Les théodosiens exprimaient leur farouche doctrine dans une formule rendue plus nette par la concision de la langue : jenatyi razjenis, nejenatyi ne jenis ; marié, démarie-toî ; non marié, ne te marie pas. Le mariage fut interdit aux célibataires, la vie conjugale aux gens mariés ; les noms de père et de mère furent proscrits. « Que le jeune homme ne prenne pas de femme, que l’époux n’use point de l’épouse, dit une sorte de catéchisme rimé ; que la jeune fille n’entre pas en mariage, que la femme mariée n’enfante point. » Les époux coupables d’avoir enfreint ce précepte, coupables d’avoir donné l’existence à des enfants, furent chassés de la communauté ou soumis à d’humiliantes pénitences.
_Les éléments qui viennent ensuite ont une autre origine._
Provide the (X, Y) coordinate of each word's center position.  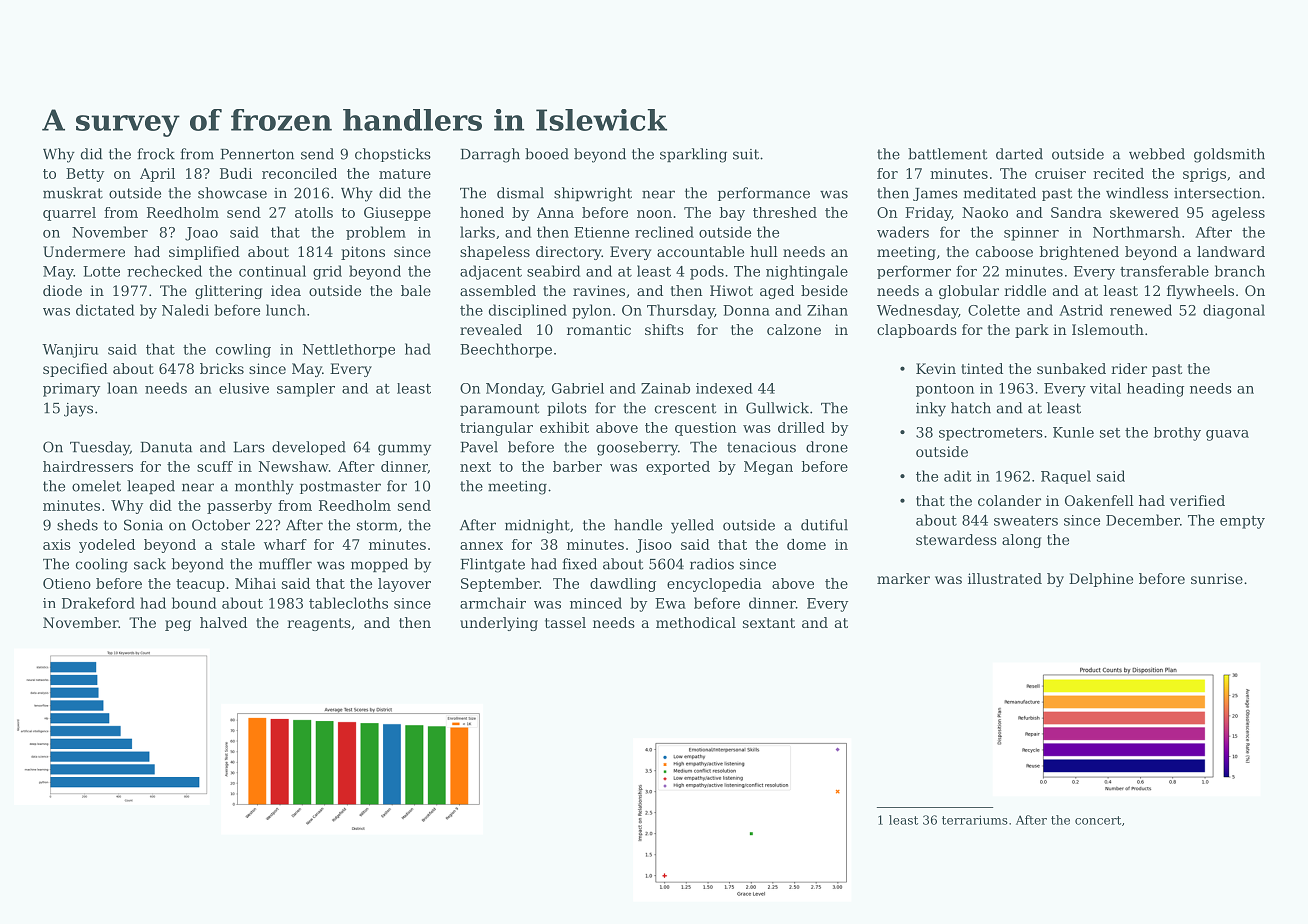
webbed (1157, 154)
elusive (244, 388)
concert (1098, 820)
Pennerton (257, 154)
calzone (794, 329)
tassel (565, 622)
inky (931, 409)
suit (746, 154)
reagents (319, 624)
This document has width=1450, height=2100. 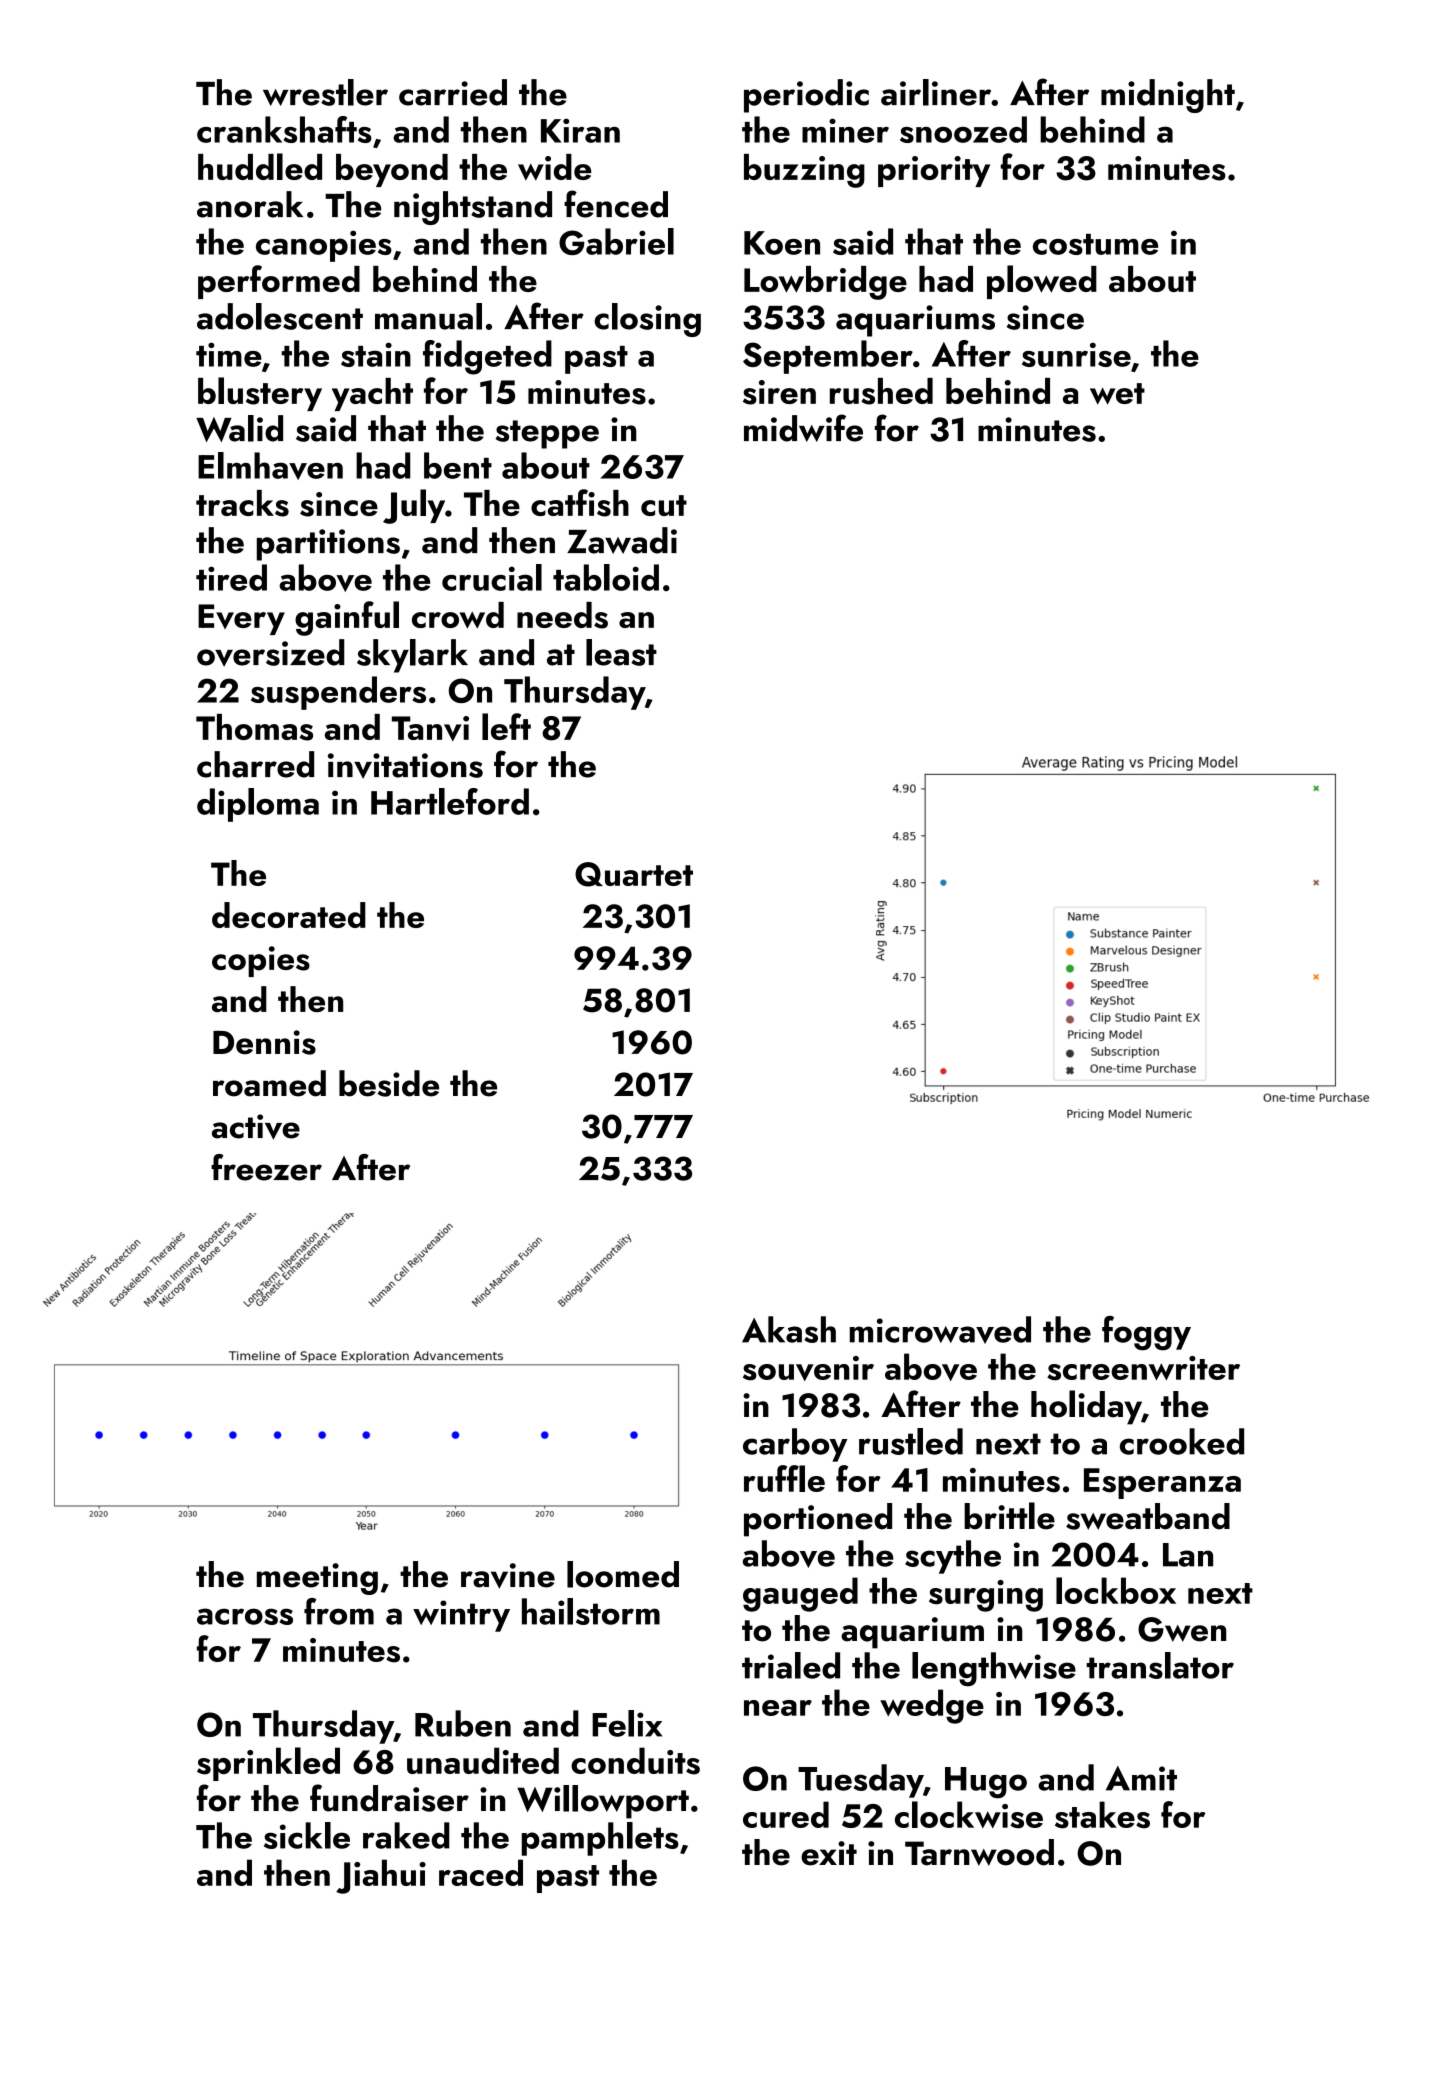 I want to click on foggy, so click(x=1146, y=1333).
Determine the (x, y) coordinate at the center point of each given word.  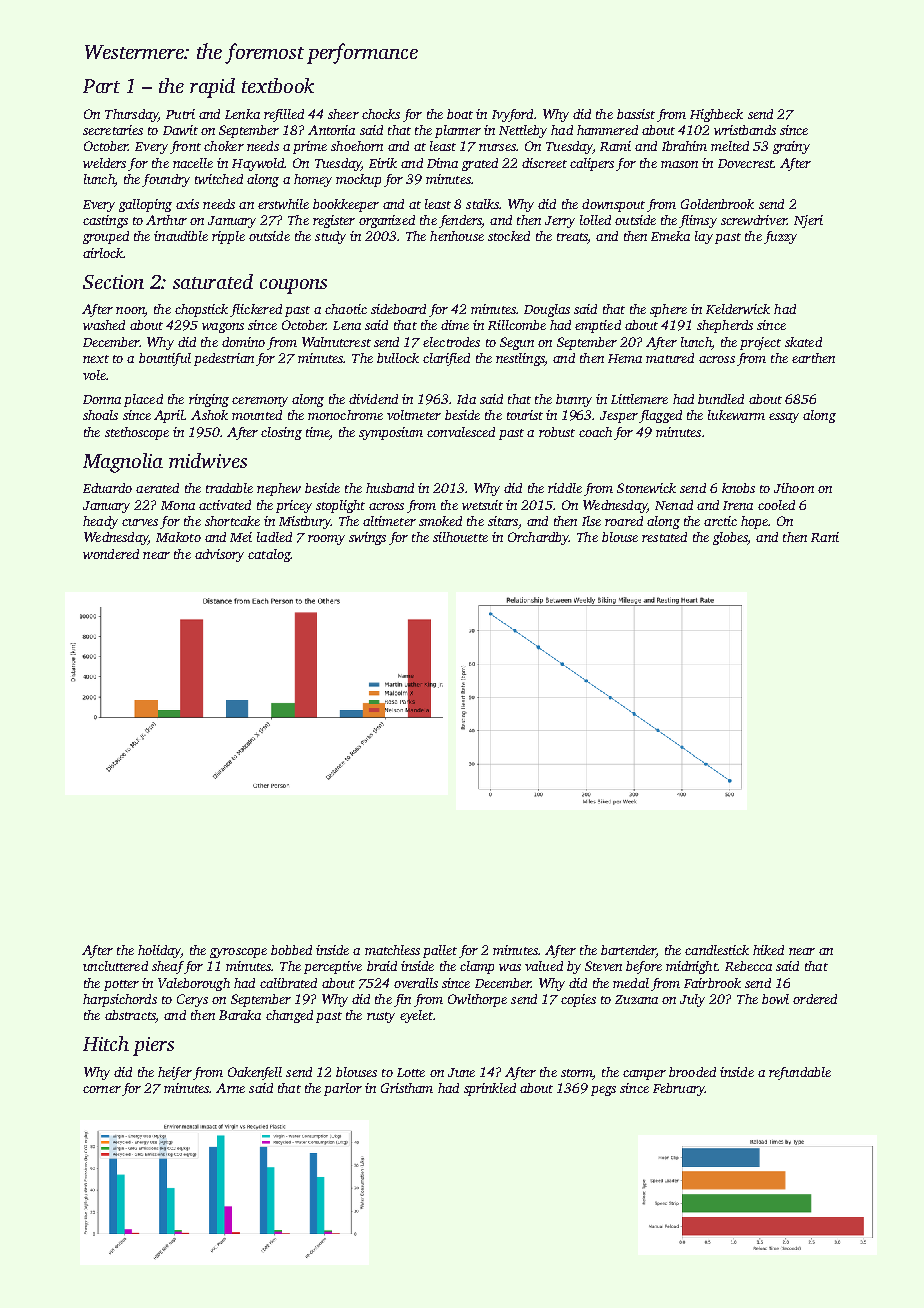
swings (367, 538)
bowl (775, 999)
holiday (159, 951)
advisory (219, 555)
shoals (100, 415)
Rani (825, 537)
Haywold (258, 164)
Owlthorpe (477, 1000)
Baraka (240, 1015)
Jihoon (794, 488)
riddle (565, 488)
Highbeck (716, 115)
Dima (442, 163)
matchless (392, 950)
Les adhérents de ces maximes qui n’avaient point la force d’y rester fidèles furent tentés de faire disparaître les preuves de leur faiblesse. L’infanticide est ainsi un des crimes reprochés aux moines laïques de Préobrajenski. On assure que d’un étang voisin de leur cimetière on a retiré un grand nombre de cadavres de nouveau-nés[1]. Pour affranchir leurs coreligionnaires de semblables tentations, les théodosiens avaient fondé à Moscou et à Riga de vastes orphelinats. Certains fanatiques expiaient, dit-on, leur faute en enterrant vivant le fruit

  1. Livanof, Raskolniki i Ostrojniki, t. I, p. 129, cite à ce propos une épigramme qui se peut traduire ainsi :

    Pharaon tuait les enfants
    Comme Hérode les inoocents ;
    Ce n’étaient là que peccadilles,
    Car tous deux faisaient grâce aux filles ;
    Nous tuons tous nos nourrissons,
    Les filles avec les garçons.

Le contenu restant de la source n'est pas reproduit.